Uncertainty in AI technologies has often been treated as something to be eliminated. Using hybrid techniques where humans work together with AI technologies, humans correct the “errors” that the AI technologies produce. However, instead of minimising this unpredictability and regarding them as unusable errors, we believe it offers creative potential for designers to generate new perspectives. It can inspire them and may give a defamiliarising perspective on everyday objects to tackle common design challenges such as creative fixation and exhaustion. But how can we incorporate uncertainty as a design material in our design practices? And can these hybrid design processes actually help us reimagine everyday objects to uncover novel ways of interacting?
When does unpredictability become innovation, not failure?
Central to Studio Uncertainty is the development of a studio identity and practice. As a result, we emphasise reflective making to shape our design decisions by combining material exploration, AI technologies (i.e. object detection and image generators) and autoethnographic elements.

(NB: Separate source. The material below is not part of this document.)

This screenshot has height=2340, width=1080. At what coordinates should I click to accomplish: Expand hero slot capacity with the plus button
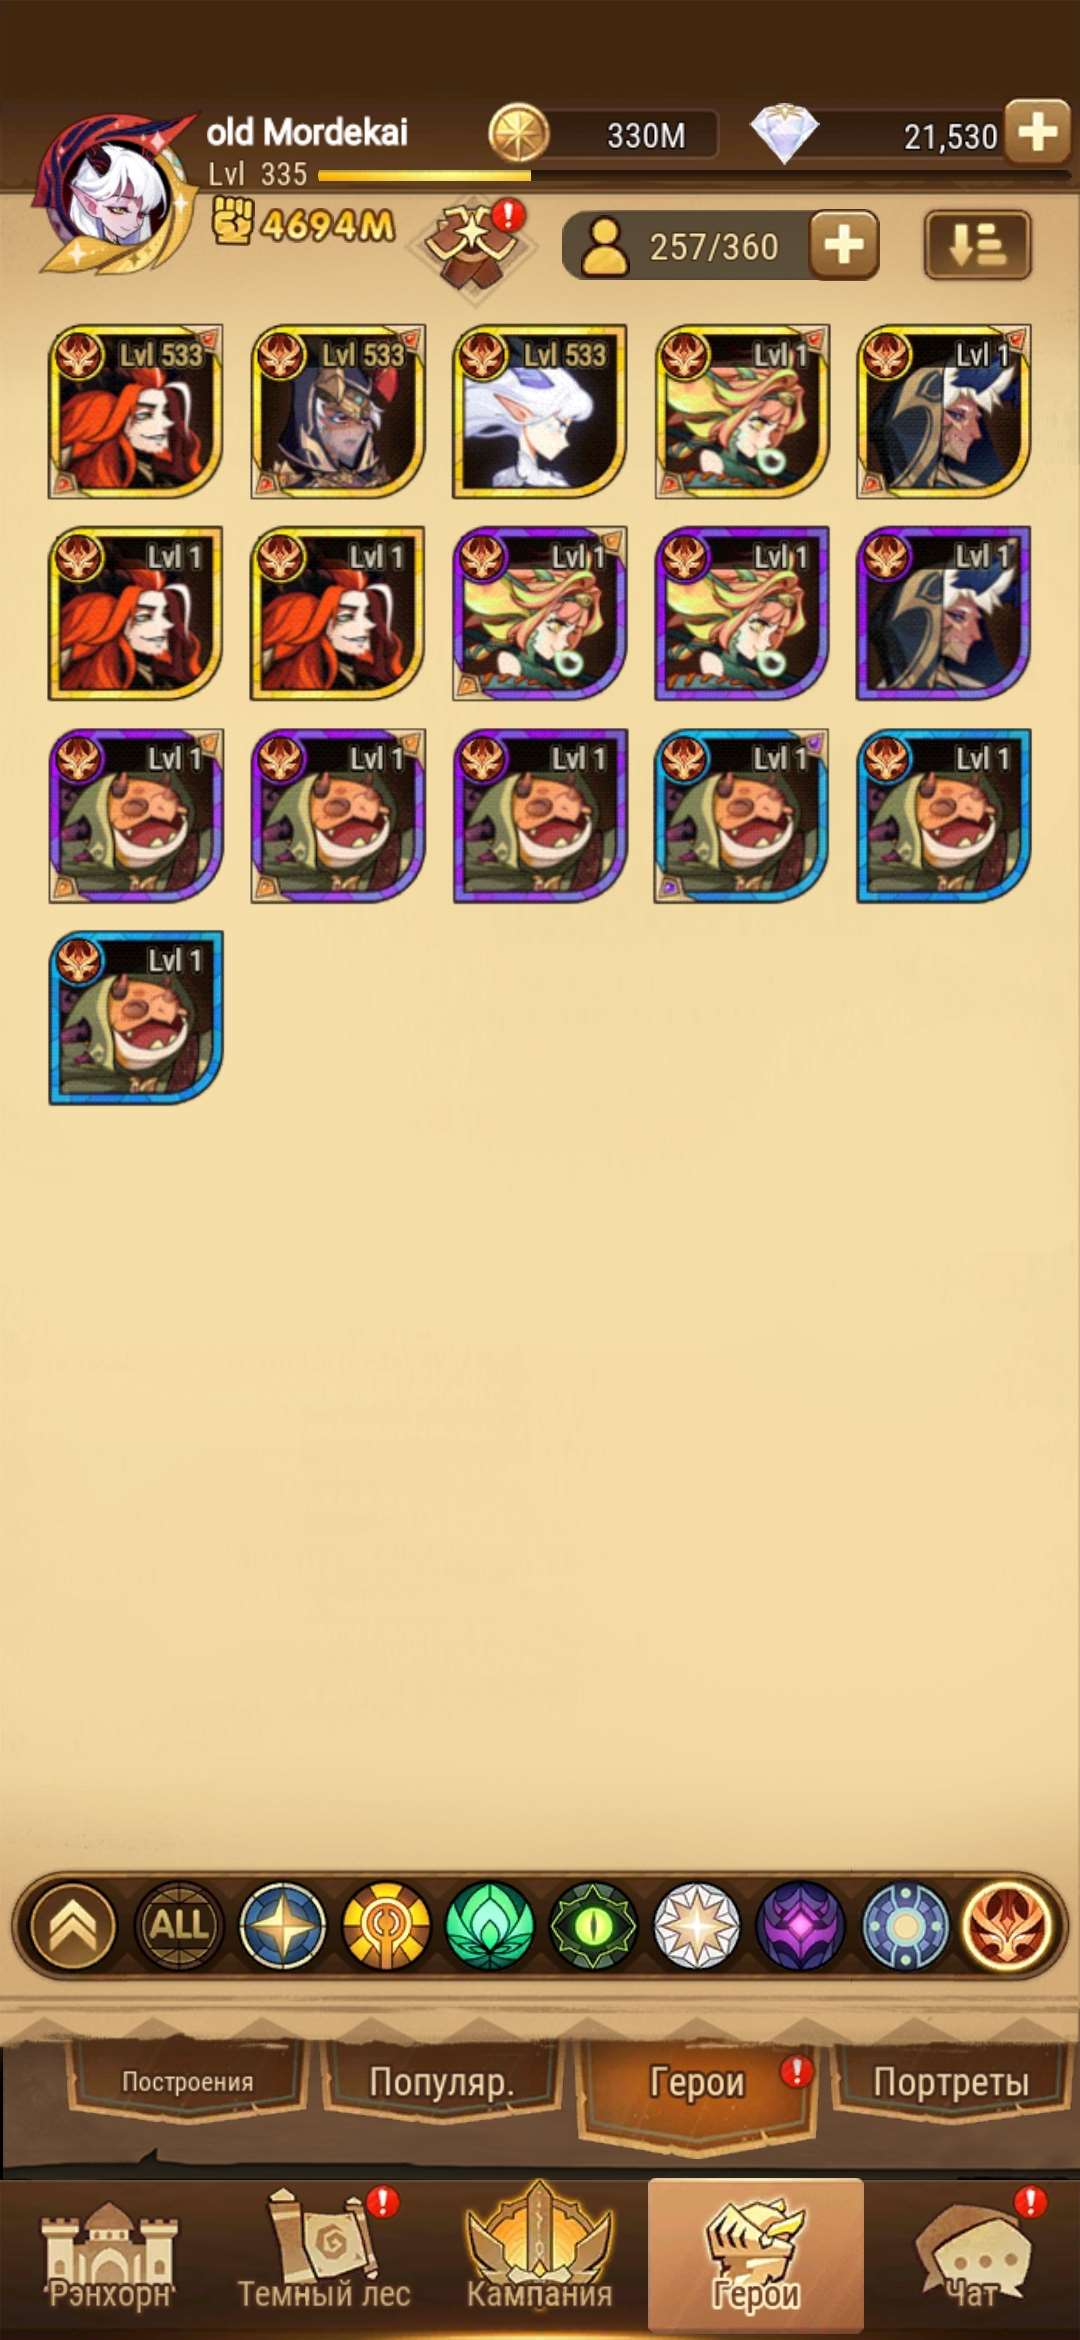[x=844, y=245]
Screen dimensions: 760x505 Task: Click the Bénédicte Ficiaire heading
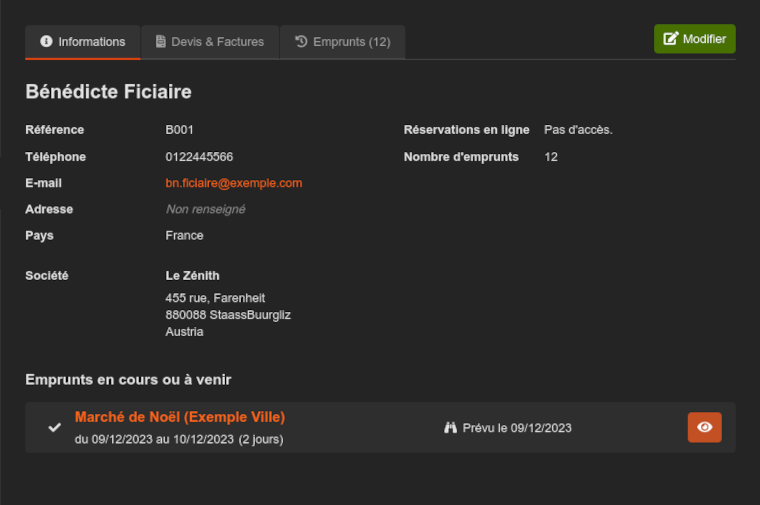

At the same time, this allows us to critically consider how uncertainty informed the creative outcomes.
During our experimentation process, we used an object detection model trained to recognise kitchen utensils to find these forms on unrelated objects. This informed the prompts for image generators, allowing the misclassifications and resulting distortions to inspire new object hybrids. Using them as inspiration, the studio produced four new speculative kitchen utensils, such as the Chork (chair-fork hybrid) and the Waturla (watering can-spatula hybrid). On top of this series of newly-found objects, the studio also uncovered a design method to turn AI uncertainty into concrete, experimental design outcomes.
Our project matters because it shows how technology can once more become playful, surprising, and human. Instead of imagining the digital future as something distant or only on screens, we bring it directly into our own, familiar physical world: the kitchen. By materialising AI uncertainty, we remind designers and others that uncertainty is not something to fear, but something to explore. Although these kitchen utensils might be seen as impractical, they invite us to imagine new possibilities in terms of their interaction and design practices. It is in these imperfections that curiosity and creativity thrive, offering an open, imaginative way to think about our collective digital future.